Когда Агеев решил, что согрелся достаточно, то наметил дерево для своей задумки. Хвойные он сразу отмёл, так, как лишние царапины его обнажённой фигуре были совершенно не нужны. А вот берёзу он посчитал как раз тем объектом, который ему подходит. Прикинув расстояние, он несколько раз глубоко вдохнул и выдохнул, и быстро направился к намеченной цели. Достаточно легко поднявшись поближе к верхушке дерева, Агеев стал внимательно смотреть по сторонам. Небо было ясным. Солнце удивлённо разглядывало голую спину человека. А справа от человека и перед ним лежал сплошной лес, постепенно поднимающийся куда-то выше. А вот слева он разглядел чёткую и довольно широкую белую линию, которая разделяла лес и уходила за спину. "Река", – подумал старший лейтенант, – а где река, там и люди". И он стал пристально вглядываться в ту сторону. Верхушка дерева слегка покачивалась от ветра. Руки уже замёрзли и тело начала бить мелкая дрожь, когда Агеев увидел недалеко от берега полянку, на которой было явно человеческое жильё. Запомнив направление, он быстро слез с дерева и побежал к костру. На вопросы разведчик смог ответить только через несколько минут, когда жар костра прогнал озноб из его тела.
– Там, – указал рукой Агеев, – какая-то река, а недалеко от берега чётко было видно деревянное строение и изгородь вокруг. Людей, правда, не заметил. Да, и ещё, небо чистое, ни одного самолёта и следа от них.
– Далеко до жилища-то? – спросил Валет.
– Думаю, не больше километра.
– Нужно из бересты или сосновых веток соорудить что-то наподобие обувки для ног, а потом двигаться в ту сторону, взяв в каждую руку по горящей ветке, – сказал Печник, – ночи ждать не стоит.
– Так и сделаем, – подвёл итог разговору Лапин, – приспосабливайте к ногам кто что сможет.
Уже довольно скоро шесть человек, с горящими ветками в руках, двигались гуськом в сторону увиденного Агеевым жилища. Так, потихоньку, с руганью и матом они через час достигли полянки, которая была огорожена невысоким тыном, сделанным из жердей и тонких веток. За тыном стояли крытый навес и изба с примкнутым к ней сараем.
ВСТРЕЧА.
– А, ну, стоять, бисово отродье, – раздался грозный окрик, когда замёрзшие бе-долаги перелезли через ограду, – кидай костры в снег!
Слева от них стоял бородатый мужик в длинном чёрном овчинном тулупе и папахе. На поясе, с левой стороны, висели длинные ножны, из которых выглядывала рукоятка сабли, сам же он целился в них из ружья. Люди испуганно остановились.
– Мужик, да ты чё? Опусти свою пушку! Видишь, в беду мы попали, – взял на себя роль переговорщика Лапин.

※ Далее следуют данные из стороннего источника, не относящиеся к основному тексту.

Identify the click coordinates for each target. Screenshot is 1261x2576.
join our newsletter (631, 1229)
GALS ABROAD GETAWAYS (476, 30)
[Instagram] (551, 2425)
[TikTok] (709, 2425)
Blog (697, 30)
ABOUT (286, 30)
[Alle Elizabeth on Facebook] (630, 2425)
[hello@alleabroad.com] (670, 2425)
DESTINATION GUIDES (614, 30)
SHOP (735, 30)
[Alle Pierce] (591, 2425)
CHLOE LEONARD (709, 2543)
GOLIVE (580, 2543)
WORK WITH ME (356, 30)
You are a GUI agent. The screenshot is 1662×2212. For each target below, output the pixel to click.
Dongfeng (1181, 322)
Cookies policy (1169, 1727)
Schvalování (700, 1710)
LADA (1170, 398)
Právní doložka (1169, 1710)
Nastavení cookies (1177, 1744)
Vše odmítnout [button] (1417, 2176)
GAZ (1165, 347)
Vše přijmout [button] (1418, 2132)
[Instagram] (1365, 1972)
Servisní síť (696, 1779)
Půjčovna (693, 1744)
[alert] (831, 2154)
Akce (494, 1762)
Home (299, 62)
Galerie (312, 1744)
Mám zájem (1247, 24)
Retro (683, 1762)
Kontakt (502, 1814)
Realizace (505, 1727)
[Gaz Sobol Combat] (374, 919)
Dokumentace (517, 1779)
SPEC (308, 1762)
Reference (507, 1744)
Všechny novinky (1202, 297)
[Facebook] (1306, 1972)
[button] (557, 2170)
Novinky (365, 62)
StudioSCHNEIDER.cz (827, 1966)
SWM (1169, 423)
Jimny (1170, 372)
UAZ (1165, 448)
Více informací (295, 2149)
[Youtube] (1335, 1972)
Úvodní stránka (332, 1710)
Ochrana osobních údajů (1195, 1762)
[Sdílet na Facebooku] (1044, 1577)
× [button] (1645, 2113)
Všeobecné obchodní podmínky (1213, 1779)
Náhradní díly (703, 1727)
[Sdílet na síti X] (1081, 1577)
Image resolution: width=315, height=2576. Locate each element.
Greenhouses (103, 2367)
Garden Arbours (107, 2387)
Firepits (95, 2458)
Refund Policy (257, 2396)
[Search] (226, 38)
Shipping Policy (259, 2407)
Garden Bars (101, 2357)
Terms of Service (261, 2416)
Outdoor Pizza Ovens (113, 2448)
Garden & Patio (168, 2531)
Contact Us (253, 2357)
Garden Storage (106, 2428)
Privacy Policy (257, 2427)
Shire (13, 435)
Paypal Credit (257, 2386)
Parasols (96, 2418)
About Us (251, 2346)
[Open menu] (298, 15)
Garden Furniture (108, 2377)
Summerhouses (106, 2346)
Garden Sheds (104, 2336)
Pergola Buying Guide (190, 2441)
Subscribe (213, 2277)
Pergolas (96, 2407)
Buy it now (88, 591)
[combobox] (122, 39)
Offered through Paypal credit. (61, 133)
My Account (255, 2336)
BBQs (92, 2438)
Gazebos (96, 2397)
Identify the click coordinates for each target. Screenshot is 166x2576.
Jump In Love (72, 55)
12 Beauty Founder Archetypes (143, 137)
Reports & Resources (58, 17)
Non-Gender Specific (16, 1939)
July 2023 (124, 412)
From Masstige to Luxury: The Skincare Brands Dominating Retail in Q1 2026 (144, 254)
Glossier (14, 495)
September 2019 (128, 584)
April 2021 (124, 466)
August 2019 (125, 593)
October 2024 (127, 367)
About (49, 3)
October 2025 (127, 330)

– Я тебе сейчас покажу мужика, бес окаянный! Не видишь что ли, казак я! – злобно ответил вооружённый бородач.
– Ну, прости, казаче, не признал сразу, – быстро перестроился на другую тему Лапа. – Видишь, замёрзли совсем. В лесу голыми оказались, хорошо твоё жилище увидели. Не дай умереть лютой смертью, неужто ты не православный?
– Я-то православный, – ответил казак, – а вот на вас что-то крестов не вижу.
– Да где же я тебе посреди леса кресты возьму?
– А огонь где взяли? Или думаете, что человеческий облик приняли, то казака обмануть легко удастся?
– Да, вот же, смотри, – и Лапин, бросив факелы в снег, стал истово креститься.
Остальные дружно последовали его примеру. И тут вперёд выскочил Кузьменко и упал на колени:
– Дяденька, не погуби, сил уже нет – холод терпеть!
– Хе-хе, "дяденька", – усмехнулся казак, – а, ну, шагайте в дом, там разберёмся.
Замёрзшие люди двинулись к дому. За ними, не опуская ружья, шагал грозный воин.
ПОПАДАЛОВО.
Пройдя через небольшие сени движение шестёрки голодранцев застопорилось.
– Чего встали, как ротозеи на ярмарке? Проходи живее! – прикрикнул казак.
Посредине комнаты на земляном полу стоял грубо сколоченный гроб, в котором лежала покойница. Повидавший достаточно на своём веку Лапин, спокойно обошёл его и скорее прислонился к сложенной из камня печи. Изба отапливалась по-чёрному. Остальные тоже постарались быстрее прильнуть к спасительному теплу.
– Это кто? – спросил Лапин у вошедшего за ними казака, показывая на гроб.
– То жинка моя, – сказал тот и перекрестился, – от горячки померла. Застудилась. Пошла за водой к реке, а на обратной дороге оступилась. Ледяную воду на себя опрокинула. Пока обратно к реке бегала, пока набрала воды, пока до дома дошла, хворь-то в тело и проникла. А меня не было, охотничал я в то время. Возвратился с добычей, а она лежит, подняться не может, жар сильный, говорит еле-еле. Через день и померла.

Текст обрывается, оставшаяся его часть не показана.